Dalle aree attrezzate ai bivacchi consentiti: guida pratica per campeggiare nei parchi italiani senza rischi

Immaginatevi sotto un cielo punteggiato di stelle, circondati dal dolce suono della natura, lontani dal trambusto della città. Questa è la magia del campeggio eco-sostenibile nei parchi nazionali naturali italiani. Un’esperienza che vi permette di riconnettervi con la terra, vivendo in armonia con l’ambiente. Se state cercando una vacanza che unisca avventura e sostenibilità, l’Italia offre alcuni dei parchi naturali più affascinanti dove poter campeggiare rispettando la natura. Scopriamo insieme alcuni di questi luoghi incantevoli.

Campeggio nei parchi naturali italiani: dove dormire davvero (senza multe) e le regole da conoscere

Parco nazionale del Gran Paradiso

Situato tra Piemonte e Valle d’Aosta, il Parco nazionale del Gran Paradiso è un paradiso per gli amanti della montagna. Qui, il campeggio è un ritorno alle origini, con aree attrezzate che rispettano l’ambiente senza rinunciare al comfort.

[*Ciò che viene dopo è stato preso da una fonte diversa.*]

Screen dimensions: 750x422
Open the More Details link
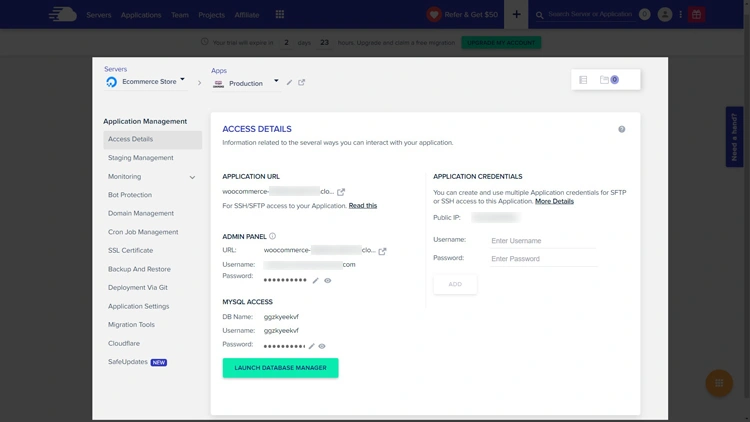pos(554,201)
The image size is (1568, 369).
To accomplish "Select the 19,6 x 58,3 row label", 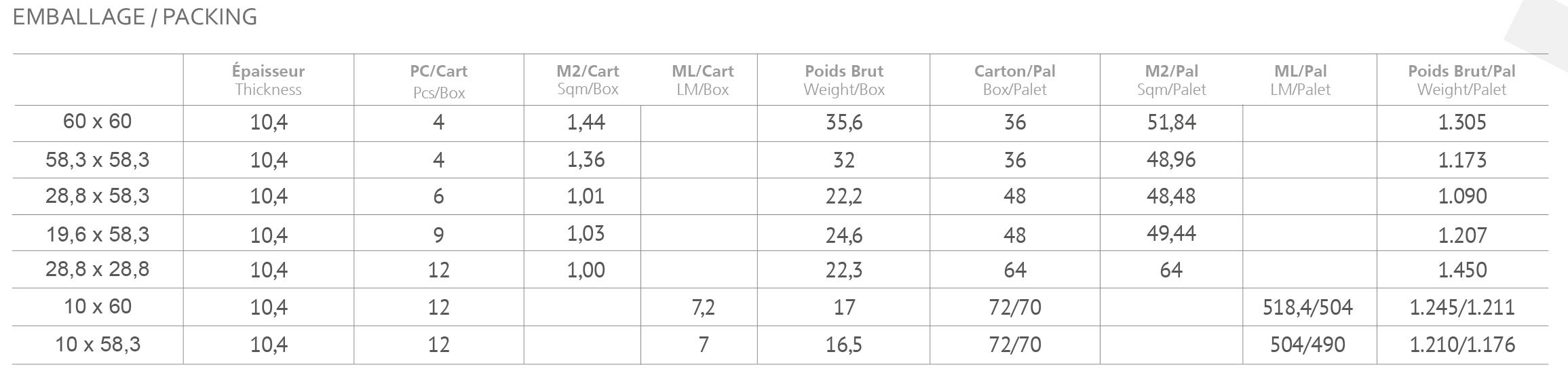I will pos(97,235).
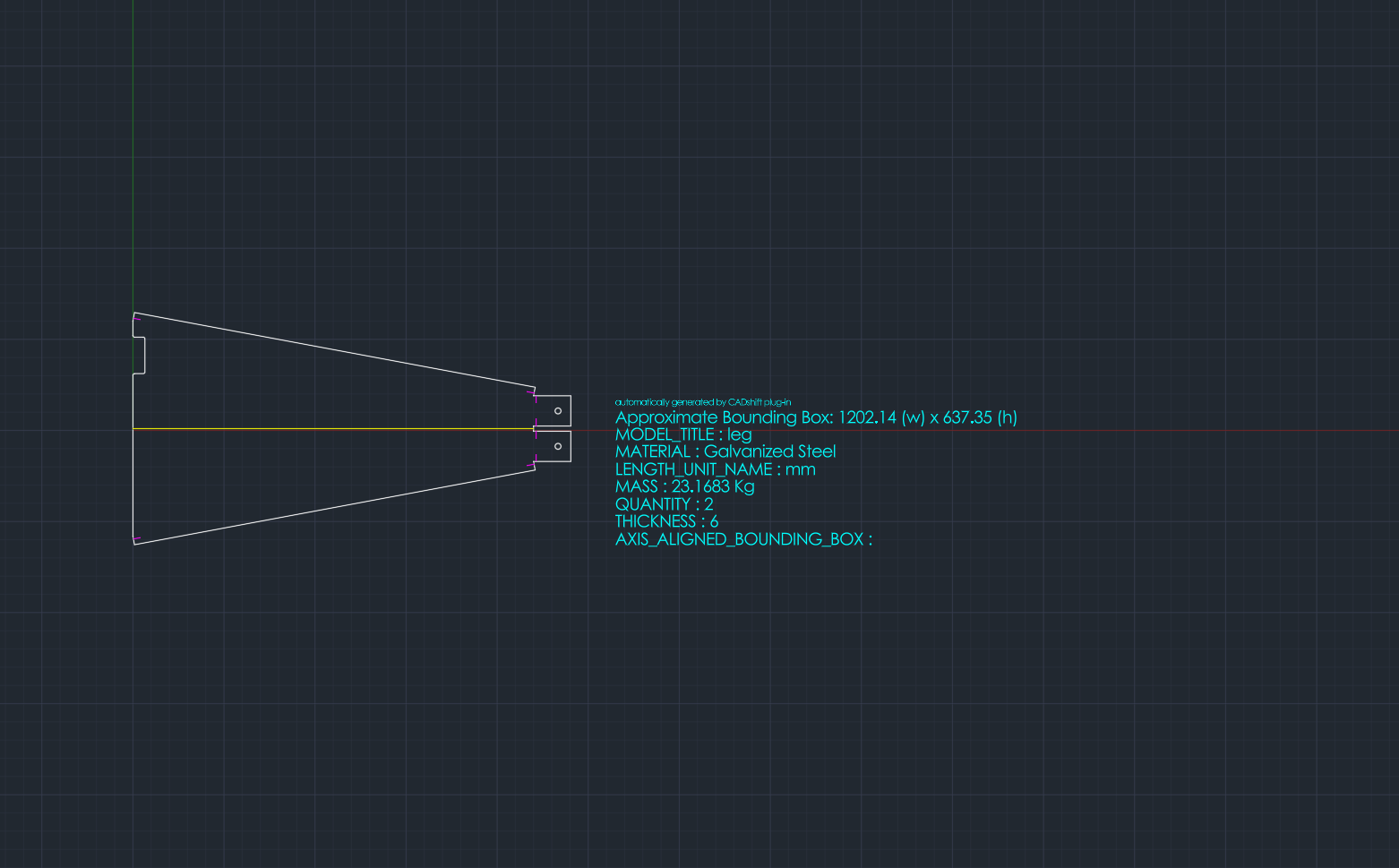Click the QUANTITY : 2 text
This screenshot has width=1399, height=868.
[664, 504]
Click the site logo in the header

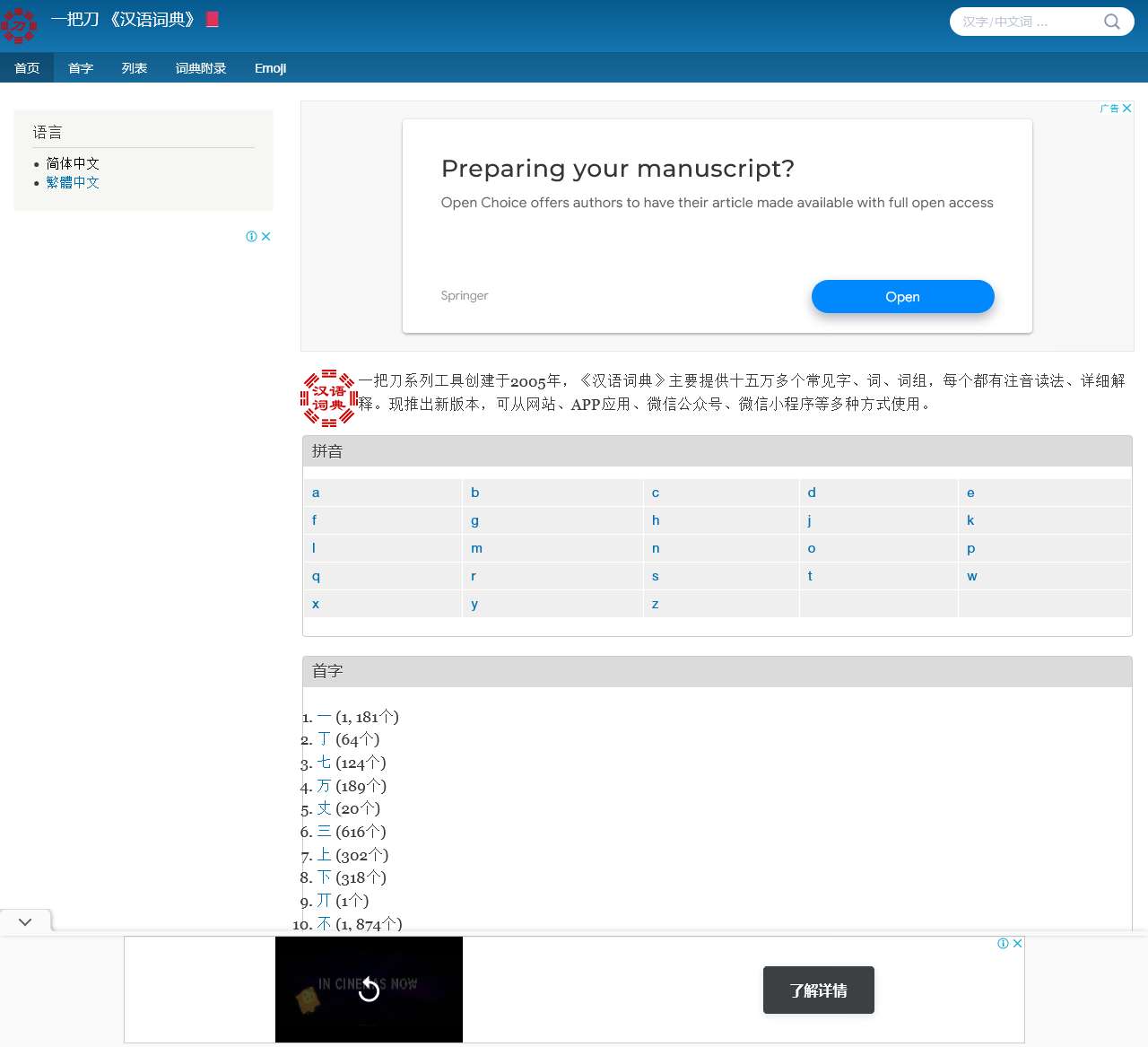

Oltre a dormire sotto le stelle, potrete esplorare sentieri mozzafiato e incontrare la fauna locale, come stambecchi e camosci. Assicuratevi di portare con voi attrezzature eco-friendly e rispettare le regole del parco per minimizzare il vostro impatto ambientale.

✔️ Campeggi: Valsavarenche, Cogne, Rhêmes
✔️ Rifugi alpini con possibilità di pernottamento
⚠️ Regole: bivacco consentito solo sopra i 2500 m e per una notte
Campeggio libero vietato
👉 Suggerimento pratico: prenotare campeggi come “Gran Paradiso Camping” o rifugi CAI

Parco nazionale delle Cinque Terre

Il Parco nazionale delle Cinque Terre non è solo famoso per i pittoreschi villaggi sul mare, ma anche per le opportunità di campeggio eco-sostenibile. Le terrazze a picco sul mare offrono una vista spettacolare e un’esperienza unica di immersione nella natura.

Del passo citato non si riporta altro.